(Records to use)

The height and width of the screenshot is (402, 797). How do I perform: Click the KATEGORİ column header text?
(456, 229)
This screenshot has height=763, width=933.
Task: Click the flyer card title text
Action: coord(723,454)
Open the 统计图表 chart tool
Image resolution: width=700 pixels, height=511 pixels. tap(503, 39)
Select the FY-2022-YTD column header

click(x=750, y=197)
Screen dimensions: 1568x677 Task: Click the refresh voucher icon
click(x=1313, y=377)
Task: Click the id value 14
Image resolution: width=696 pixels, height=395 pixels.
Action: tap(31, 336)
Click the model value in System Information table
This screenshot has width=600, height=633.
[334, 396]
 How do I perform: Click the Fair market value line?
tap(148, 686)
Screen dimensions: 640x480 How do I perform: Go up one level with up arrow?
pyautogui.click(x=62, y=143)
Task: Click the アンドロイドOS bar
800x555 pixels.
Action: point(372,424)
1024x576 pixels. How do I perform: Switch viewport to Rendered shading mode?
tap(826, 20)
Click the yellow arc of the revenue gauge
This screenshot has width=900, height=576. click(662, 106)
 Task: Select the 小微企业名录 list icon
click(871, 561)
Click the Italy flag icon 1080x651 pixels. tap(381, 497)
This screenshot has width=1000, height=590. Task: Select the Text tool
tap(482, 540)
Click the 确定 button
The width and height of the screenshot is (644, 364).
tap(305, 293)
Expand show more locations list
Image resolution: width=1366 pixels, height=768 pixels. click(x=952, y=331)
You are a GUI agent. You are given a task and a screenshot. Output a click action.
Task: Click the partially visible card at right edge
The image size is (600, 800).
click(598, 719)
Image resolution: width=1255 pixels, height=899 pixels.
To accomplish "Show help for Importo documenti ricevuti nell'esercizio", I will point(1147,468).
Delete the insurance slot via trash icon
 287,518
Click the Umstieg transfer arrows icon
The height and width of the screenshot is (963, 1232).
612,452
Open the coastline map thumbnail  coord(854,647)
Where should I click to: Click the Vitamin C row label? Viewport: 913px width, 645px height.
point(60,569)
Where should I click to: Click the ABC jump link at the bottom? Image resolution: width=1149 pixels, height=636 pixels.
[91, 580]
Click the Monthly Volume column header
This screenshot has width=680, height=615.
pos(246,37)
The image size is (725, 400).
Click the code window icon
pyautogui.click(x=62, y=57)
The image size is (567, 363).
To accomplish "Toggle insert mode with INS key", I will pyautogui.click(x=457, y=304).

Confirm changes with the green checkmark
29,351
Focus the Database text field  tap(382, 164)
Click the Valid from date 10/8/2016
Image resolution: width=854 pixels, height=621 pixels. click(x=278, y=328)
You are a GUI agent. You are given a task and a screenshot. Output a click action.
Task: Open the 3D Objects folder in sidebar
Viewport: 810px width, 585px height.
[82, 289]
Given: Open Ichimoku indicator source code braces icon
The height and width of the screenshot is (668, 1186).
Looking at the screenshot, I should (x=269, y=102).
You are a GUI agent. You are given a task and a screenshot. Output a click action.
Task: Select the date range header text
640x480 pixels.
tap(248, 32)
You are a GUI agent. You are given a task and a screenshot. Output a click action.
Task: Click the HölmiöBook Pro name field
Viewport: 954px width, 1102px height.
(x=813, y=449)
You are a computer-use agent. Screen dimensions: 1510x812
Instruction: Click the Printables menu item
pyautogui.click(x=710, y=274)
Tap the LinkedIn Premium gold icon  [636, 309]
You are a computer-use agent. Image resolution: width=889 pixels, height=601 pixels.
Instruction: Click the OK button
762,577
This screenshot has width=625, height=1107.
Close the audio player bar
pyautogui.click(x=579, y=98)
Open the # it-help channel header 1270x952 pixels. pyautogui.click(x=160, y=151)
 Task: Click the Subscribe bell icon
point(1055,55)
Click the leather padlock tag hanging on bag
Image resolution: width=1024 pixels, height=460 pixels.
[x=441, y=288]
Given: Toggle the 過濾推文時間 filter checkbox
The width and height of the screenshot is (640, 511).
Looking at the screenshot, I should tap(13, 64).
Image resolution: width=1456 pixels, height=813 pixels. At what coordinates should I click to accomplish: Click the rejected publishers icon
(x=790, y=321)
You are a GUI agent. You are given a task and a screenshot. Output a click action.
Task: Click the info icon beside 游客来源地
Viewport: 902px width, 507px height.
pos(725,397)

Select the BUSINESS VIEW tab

(End Records to use)

• [Exercise directions]:
Show each line of the listing that holds the string "field".

• [Answer box]:
Focus the Database text field  tap(382, 164)
Task: Click the HölmiöBook Pro name field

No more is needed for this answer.